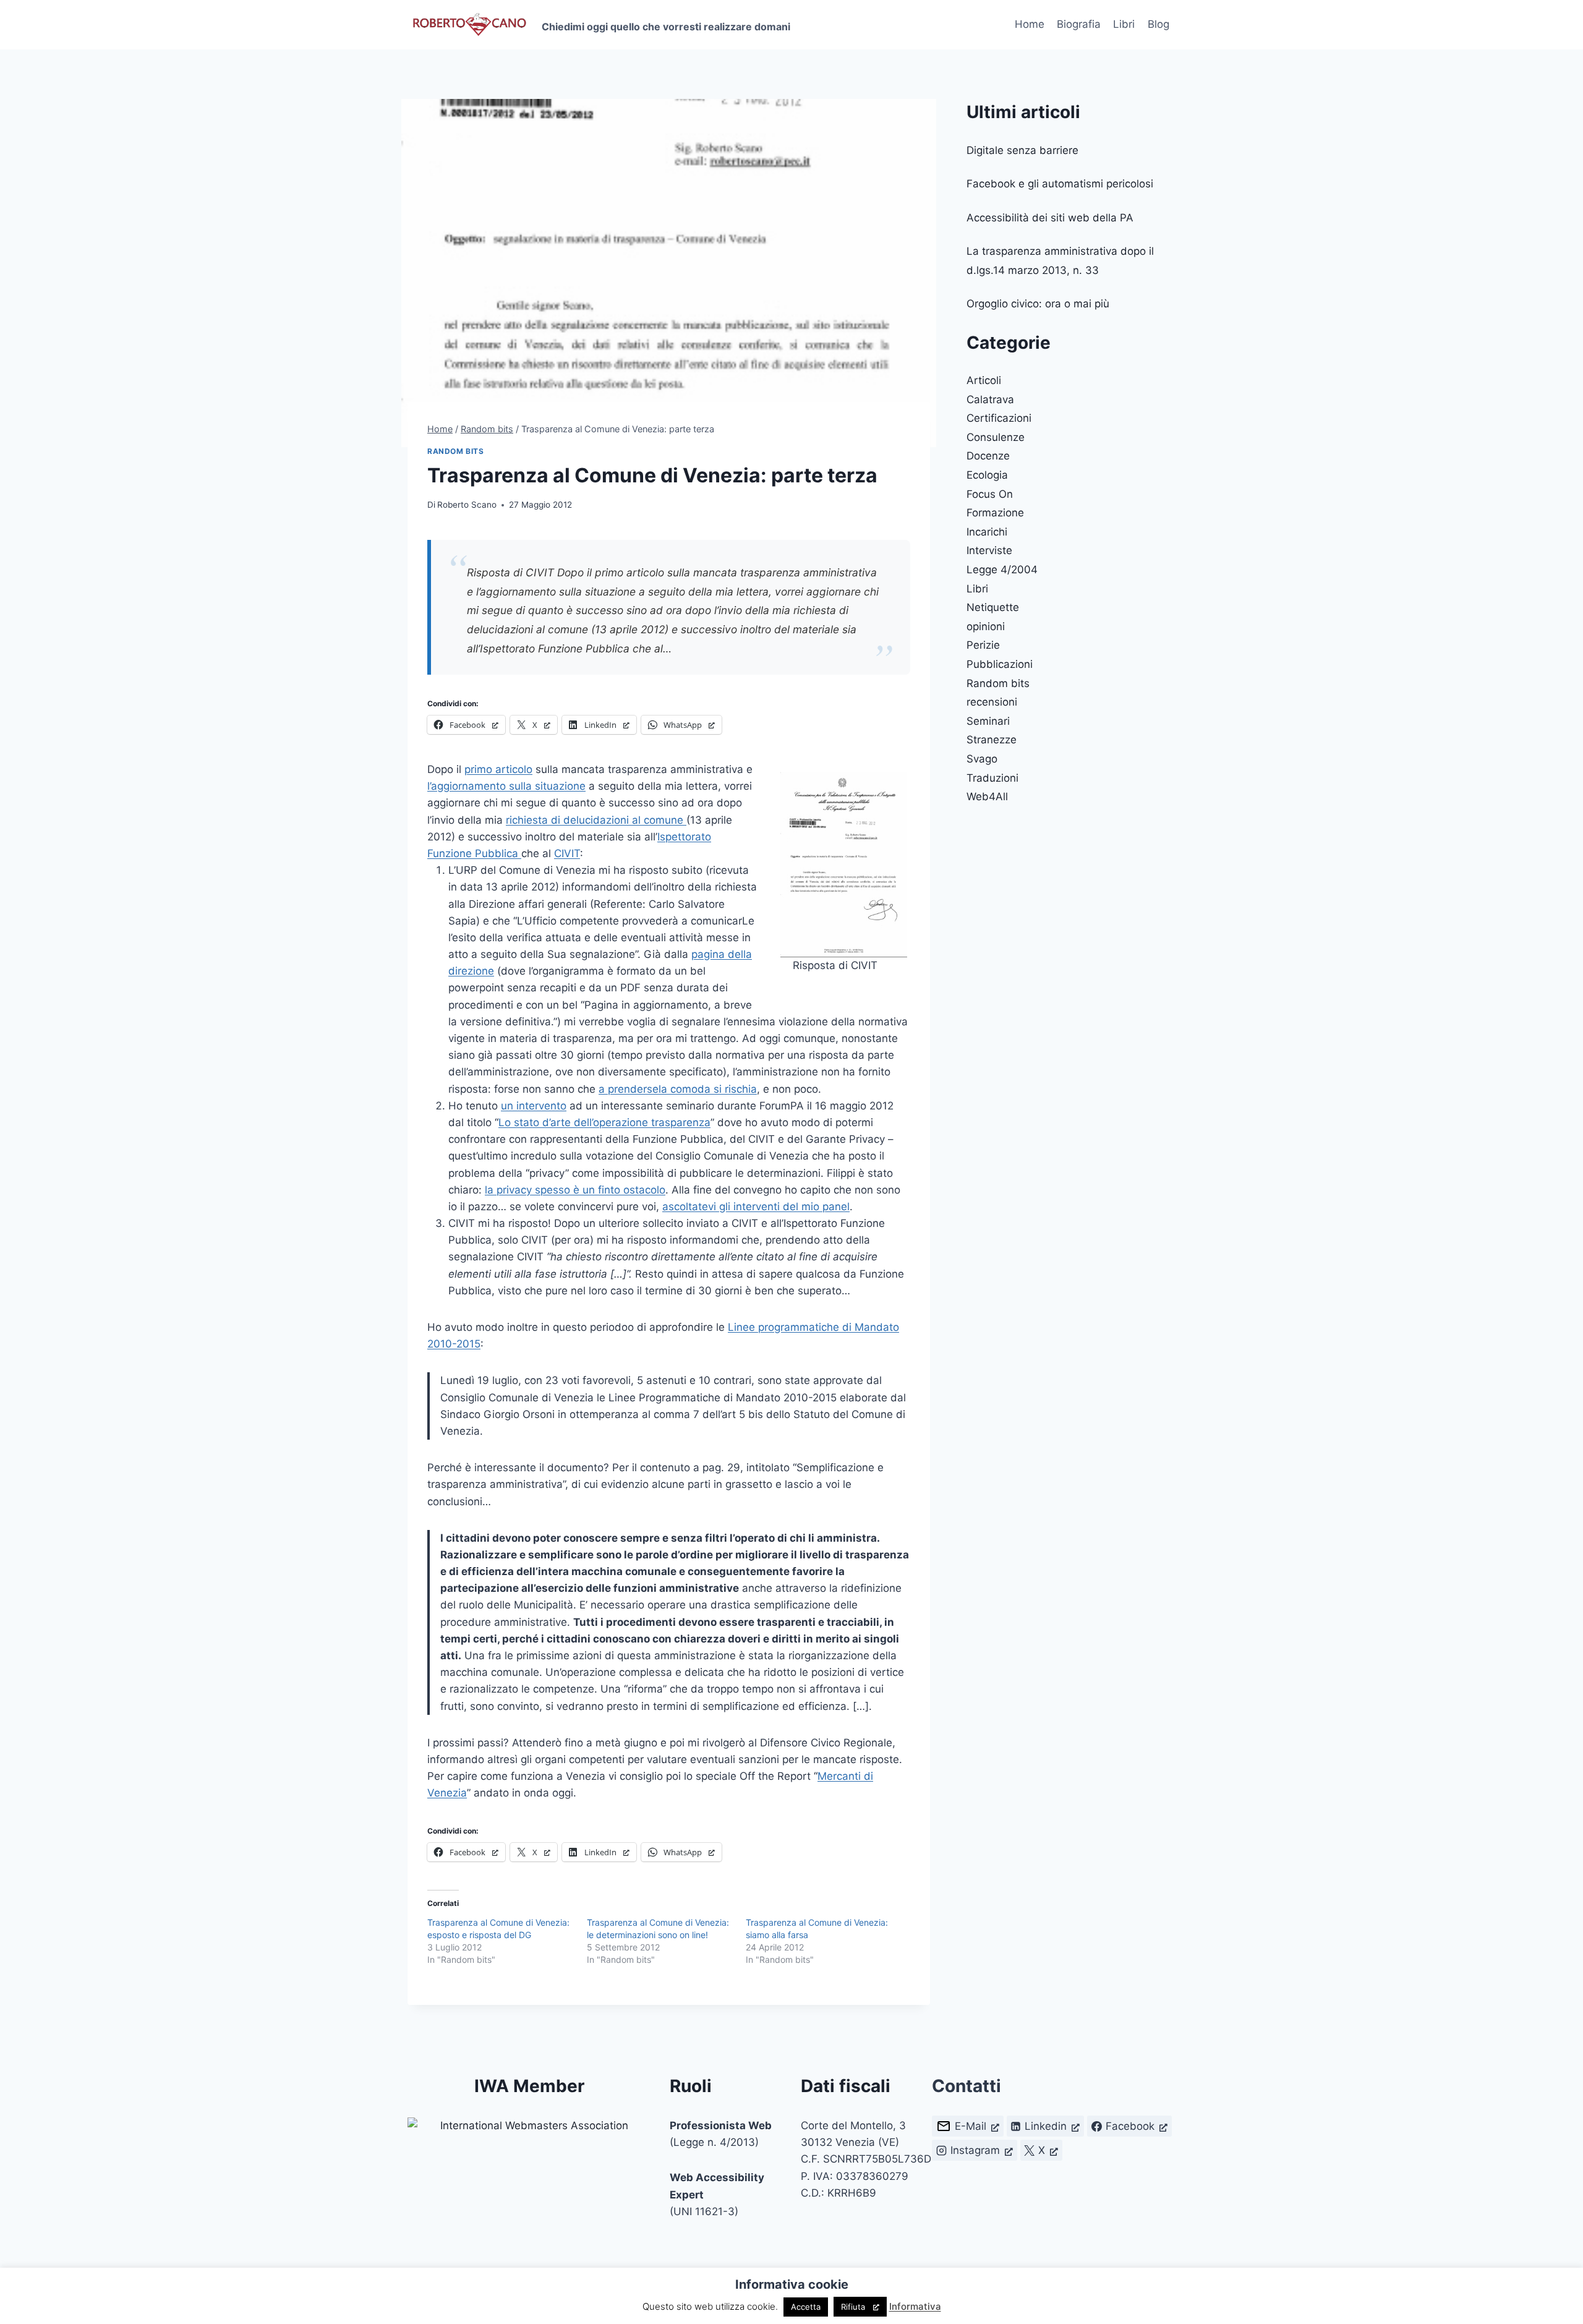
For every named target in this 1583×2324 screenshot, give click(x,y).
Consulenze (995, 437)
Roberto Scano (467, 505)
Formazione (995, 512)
...
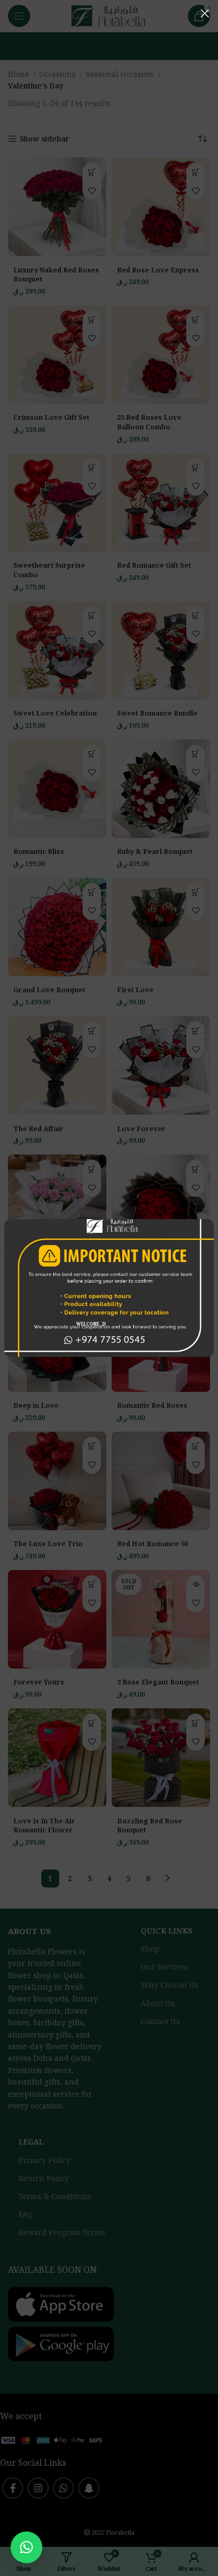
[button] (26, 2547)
* * *
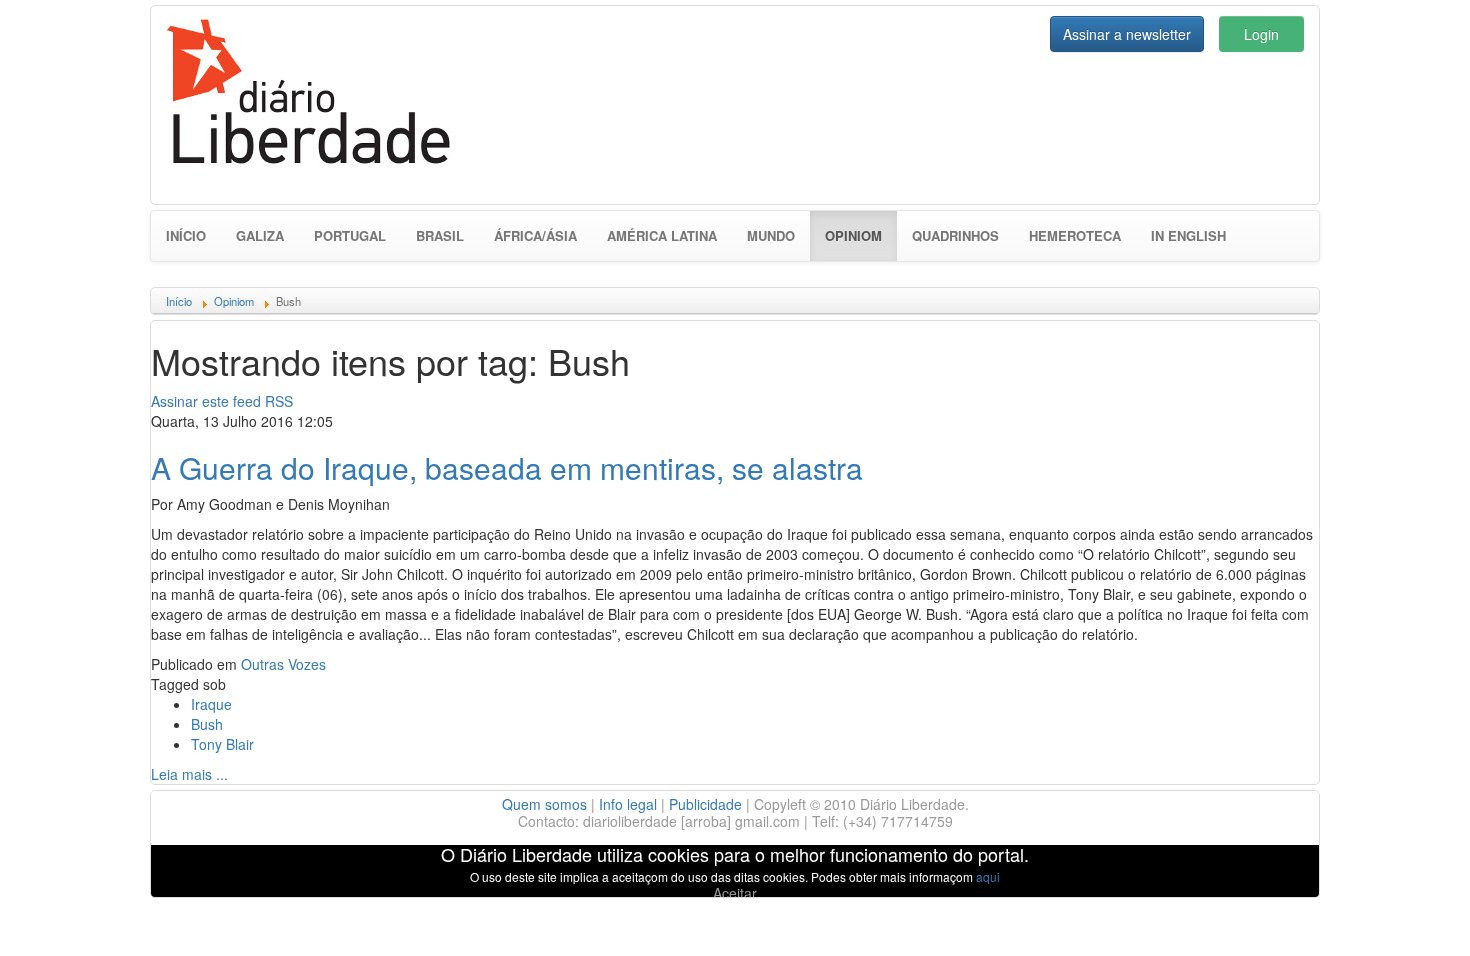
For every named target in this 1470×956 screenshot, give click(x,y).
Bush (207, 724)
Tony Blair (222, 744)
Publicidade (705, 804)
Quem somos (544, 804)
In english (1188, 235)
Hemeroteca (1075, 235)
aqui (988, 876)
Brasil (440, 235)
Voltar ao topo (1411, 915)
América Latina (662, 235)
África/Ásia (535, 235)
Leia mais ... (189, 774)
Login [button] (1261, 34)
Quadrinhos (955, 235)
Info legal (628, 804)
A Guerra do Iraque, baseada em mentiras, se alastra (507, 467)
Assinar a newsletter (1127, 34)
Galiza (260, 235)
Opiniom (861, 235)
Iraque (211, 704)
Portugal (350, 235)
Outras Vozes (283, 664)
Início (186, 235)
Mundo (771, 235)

**How to complete this task**: Only the lines above from the one with "aqui (988, 876)" through the one with "Mundo (771, 235)" should be duplicated, character for character.

**Written solution**:
aqui (988, 876)
Brasil (440, 235)
Voltar ao topo (1411, 915)
América Latina (662, 235)
África/Ásia (535, 235)
Leia mais ... (189, 774)
Login [button] (1261, 34)
Quadrinhos (955, 235)
Info legal (628, 804)
A Guerra do Iraque, baseada em mentiras, se alastra (507, 467)
Assinar a newsletter (1127, 34)
Galiza (260, 235)
Opiniom (861, 235)
Iraque (211, 704)
Portugal (350, 235)
Outras Vozes (283, 664)
Início (186, 235)
Mundo (771, 235)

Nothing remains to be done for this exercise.